Dividing these projects between the high temperature and low temperature cases allows a contrast of the use of consortia to support projects which are primarily a technological or engineering challenge, those involving low temperature superconductivity (LTS), and projects which are a scientific challenge, those involving high temperature superconductivity (HTS). Examining the low temperature cases also allows for an opportunity to view the influence of differing technological characteristics such as scale and complexity on the operation of consortia.
This report is divided into nine sections. Following this introduction, the second section provides a brief introduction to the technology, its applications and potential applications, and the problems faced in its development. The third section presents a discussion oft he history of the superconductivity industry in Japan up to 1986.
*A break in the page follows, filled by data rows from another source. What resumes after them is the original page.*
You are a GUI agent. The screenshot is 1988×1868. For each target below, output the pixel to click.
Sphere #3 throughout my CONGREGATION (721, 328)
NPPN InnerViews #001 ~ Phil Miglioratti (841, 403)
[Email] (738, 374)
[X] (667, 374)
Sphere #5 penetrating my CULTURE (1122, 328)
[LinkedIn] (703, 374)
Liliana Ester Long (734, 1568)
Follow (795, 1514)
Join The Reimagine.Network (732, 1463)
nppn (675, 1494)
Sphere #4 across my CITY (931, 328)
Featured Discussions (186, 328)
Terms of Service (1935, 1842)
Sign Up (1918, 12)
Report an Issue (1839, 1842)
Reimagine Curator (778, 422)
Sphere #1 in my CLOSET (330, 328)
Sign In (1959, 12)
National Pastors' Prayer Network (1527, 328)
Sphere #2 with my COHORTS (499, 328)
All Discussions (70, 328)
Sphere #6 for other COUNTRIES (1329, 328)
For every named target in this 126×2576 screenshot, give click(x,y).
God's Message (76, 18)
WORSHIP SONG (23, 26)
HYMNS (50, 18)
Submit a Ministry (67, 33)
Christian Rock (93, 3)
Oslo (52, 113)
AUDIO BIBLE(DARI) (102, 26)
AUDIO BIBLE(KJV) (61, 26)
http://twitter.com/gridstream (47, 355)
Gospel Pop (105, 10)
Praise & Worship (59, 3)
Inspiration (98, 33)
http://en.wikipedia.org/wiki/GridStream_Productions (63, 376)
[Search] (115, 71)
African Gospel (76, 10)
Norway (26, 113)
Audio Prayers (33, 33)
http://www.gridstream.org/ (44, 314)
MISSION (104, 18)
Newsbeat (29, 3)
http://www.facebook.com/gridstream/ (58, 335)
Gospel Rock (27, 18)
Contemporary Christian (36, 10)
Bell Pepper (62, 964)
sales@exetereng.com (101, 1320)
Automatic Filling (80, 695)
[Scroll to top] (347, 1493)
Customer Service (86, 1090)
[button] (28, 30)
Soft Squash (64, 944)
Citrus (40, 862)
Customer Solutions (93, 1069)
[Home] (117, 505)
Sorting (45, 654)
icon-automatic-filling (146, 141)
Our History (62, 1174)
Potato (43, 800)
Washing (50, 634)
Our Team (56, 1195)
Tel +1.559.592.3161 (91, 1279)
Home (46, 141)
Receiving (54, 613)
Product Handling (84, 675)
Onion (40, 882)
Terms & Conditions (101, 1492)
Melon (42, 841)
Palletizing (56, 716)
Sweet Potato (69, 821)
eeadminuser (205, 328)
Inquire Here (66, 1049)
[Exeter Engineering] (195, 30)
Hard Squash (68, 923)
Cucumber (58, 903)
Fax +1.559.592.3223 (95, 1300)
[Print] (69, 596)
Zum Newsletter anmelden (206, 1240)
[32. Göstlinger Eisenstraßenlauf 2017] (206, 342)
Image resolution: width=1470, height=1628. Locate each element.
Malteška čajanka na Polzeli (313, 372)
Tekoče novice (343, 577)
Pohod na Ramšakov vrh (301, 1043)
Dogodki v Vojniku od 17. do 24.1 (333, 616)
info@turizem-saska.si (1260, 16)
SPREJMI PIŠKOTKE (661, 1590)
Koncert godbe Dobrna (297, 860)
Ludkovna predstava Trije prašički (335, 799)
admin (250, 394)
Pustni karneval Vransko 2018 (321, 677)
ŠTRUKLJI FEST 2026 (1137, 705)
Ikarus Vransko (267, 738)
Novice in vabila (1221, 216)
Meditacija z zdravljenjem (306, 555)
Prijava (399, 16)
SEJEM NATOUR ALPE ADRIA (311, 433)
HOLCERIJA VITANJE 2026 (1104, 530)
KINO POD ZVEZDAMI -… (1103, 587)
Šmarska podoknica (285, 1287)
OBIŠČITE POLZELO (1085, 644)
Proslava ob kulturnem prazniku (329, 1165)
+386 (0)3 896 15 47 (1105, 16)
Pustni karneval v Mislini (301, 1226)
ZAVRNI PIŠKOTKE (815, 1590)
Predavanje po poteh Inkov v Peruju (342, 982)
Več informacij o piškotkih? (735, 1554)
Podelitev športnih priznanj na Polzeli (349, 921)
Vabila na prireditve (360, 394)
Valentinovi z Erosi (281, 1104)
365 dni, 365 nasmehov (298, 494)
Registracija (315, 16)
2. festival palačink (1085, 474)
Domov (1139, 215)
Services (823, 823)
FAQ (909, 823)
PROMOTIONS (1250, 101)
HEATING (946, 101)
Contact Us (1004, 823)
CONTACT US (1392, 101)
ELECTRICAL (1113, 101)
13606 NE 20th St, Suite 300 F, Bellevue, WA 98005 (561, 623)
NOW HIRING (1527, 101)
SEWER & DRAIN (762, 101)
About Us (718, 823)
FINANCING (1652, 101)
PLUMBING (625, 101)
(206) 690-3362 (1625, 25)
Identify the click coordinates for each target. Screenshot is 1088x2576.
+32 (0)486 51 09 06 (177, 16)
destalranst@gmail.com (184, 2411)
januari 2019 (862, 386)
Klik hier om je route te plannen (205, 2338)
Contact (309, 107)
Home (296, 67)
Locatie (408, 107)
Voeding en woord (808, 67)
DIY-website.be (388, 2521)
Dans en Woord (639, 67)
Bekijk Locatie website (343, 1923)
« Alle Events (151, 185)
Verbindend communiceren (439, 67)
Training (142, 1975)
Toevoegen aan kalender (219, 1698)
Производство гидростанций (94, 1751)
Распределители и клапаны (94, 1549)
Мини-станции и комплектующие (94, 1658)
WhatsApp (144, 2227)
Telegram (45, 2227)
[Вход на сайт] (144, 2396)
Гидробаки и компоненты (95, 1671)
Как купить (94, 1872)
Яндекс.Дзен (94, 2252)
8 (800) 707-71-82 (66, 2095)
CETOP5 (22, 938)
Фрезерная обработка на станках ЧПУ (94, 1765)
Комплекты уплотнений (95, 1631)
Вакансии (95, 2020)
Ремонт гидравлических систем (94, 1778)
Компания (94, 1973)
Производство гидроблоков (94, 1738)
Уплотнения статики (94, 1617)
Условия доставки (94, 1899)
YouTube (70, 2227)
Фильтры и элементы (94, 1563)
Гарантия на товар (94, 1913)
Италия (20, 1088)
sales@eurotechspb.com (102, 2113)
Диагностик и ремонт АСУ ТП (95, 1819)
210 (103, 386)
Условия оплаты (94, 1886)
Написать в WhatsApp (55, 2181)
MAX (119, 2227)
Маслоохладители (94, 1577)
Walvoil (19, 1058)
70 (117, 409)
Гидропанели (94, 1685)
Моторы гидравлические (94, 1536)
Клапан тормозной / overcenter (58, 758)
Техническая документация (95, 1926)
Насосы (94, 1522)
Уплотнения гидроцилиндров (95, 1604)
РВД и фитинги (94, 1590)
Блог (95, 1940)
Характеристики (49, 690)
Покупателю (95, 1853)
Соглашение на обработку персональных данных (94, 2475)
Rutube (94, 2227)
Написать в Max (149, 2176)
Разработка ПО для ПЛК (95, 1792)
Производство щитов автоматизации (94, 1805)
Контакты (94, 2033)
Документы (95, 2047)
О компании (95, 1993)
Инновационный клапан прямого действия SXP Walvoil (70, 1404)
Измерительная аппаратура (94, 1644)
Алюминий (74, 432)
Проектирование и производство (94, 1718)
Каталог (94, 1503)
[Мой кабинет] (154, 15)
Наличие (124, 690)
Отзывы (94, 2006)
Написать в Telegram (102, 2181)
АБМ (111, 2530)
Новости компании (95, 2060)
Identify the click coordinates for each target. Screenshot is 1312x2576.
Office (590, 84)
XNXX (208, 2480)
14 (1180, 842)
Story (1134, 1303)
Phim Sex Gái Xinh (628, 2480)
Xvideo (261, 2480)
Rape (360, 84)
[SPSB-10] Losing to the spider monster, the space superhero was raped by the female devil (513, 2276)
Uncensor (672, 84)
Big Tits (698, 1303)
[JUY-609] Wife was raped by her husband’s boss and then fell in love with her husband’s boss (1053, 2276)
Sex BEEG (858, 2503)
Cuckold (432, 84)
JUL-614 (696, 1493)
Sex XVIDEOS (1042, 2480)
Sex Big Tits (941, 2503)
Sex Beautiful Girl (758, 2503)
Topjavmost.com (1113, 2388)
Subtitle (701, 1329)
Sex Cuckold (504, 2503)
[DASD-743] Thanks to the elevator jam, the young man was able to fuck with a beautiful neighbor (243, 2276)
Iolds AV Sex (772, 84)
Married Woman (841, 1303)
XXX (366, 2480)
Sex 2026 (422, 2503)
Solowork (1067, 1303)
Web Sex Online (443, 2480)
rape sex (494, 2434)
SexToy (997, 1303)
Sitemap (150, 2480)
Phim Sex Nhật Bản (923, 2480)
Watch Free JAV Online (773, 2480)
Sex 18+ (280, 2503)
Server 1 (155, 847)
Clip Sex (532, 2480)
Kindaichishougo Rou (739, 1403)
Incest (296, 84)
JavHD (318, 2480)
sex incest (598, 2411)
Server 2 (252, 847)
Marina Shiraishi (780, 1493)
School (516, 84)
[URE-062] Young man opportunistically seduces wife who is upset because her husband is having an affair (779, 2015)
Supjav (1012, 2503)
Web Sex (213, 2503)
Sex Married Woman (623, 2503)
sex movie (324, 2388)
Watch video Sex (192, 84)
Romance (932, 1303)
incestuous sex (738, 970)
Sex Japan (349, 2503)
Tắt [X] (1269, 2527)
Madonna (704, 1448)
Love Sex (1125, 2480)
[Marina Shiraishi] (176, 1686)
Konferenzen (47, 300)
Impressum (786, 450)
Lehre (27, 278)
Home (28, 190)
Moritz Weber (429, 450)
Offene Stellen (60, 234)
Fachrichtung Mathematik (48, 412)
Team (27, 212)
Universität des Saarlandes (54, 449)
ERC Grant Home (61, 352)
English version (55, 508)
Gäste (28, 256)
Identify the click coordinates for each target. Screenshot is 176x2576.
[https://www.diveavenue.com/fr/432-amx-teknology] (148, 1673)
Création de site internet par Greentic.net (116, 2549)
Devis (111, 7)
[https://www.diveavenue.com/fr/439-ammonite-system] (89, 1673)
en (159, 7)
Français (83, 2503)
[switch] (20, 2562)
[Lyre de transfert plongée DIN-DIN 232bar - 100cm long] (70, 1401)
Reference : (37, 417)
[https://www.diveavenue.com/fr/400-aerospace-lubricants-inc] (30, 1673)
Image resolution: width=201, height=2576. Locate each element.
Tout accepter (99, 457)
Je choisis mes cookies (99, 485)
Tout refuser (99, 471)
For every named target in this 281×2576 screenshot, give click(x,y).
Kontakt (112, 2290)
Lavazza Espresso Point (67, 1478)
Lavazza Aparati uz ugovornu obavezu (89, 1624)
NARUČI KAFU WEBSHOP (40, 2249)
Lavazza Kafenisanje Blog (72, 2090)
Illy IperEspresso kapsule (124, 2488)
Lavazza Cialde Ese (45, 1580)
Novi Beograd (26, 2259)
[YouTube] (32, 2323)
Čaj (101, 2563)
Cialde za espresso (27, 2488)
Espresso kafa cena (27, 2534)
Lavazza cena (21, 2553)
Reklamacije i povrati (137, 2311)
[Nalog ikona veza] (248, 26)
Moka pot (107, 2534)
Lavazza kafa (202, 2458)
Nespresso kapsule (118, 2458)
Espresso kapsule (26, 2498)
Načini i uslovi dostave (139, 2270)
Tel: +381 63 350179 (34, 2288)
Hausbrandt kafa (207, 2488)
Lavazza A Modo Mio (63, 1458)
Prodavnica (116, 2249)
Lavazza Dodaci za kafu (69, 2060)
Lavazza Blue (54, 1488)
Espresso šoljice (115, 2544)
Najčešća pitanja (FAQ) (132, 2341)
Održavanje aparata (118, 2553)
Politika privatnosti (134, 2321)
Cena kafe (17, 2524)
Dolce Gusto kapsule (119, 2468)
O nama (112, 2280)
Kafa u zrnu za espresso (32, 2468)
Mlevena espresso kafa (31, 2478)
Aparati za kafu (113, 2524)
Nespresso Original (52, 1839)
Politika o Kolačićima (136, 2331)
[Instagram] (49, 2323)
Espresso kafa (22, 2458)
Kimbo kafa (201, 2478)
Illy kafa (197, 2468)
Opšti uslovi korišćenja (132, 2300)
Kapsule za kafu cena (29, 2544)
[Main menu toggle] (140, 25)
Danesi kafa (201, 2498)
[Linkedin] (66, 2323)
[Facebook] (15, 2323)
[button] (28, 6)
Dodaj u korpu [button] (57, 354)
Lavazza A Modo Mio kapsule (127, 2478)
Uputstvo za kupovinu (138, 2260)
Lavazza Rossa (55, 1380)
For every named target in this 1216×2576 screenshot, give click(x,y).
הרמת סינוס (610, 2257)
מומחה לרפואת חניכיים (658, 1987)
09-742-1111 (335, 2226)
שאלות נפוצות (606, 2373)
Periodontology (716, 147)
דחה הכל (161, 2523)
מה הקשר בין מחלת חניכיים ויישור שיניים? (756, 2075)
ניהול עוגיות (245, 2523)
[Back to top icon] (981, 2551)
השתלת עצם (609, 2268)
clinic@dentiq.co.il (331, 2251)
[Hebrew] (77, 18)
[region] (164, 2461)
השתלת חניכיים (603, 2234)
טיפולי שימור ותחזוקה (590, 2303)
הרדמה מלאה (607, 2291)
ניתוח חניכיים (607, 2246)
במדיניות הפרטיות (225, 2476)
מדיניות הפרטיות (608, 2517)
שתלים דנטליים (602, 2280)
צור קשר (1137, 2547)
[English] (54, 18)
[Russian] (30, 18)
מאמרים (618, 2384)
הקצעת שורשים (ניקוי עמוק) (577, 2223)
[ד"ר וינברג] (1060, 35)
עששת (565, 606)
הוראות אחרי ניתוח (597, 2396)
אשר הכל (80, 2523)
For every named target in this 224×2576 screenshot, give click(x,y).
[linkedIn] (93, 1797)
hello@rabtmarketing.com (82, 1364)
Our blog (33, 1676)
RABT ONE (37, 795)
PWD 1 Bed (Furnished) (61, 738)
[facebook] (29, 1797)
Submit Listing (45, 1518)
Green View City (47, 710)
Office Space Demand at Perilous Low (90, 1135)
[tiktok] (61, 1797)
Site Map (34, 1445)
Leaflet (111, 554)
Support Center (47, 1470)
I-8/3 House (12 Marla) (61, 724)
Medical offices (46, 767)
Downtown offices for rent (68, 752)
This section will illustrate the early role of government programs and consortia in pursuing superconductivity, relationships established, and the development of the major laboratories and technologies. The fourth section contains a review of the status of the industry and of industrial relationships at the time of the discovery of HTS. This is followed in the fifth section by an examination of the timing and magnitude of the response of the industry and of the government to the HTS discovery, asking how well the latter seems to support the former. After this review the discussion will move to an analysis of specific cases in collaborative R&D in Sections Six and Seven. The two cases in HTS collaboration focussed on here are the International Superconductivity Technology Center (ISTEO and the Multi-Core Program. The seventh section is an analysis of cases from LTS R&D.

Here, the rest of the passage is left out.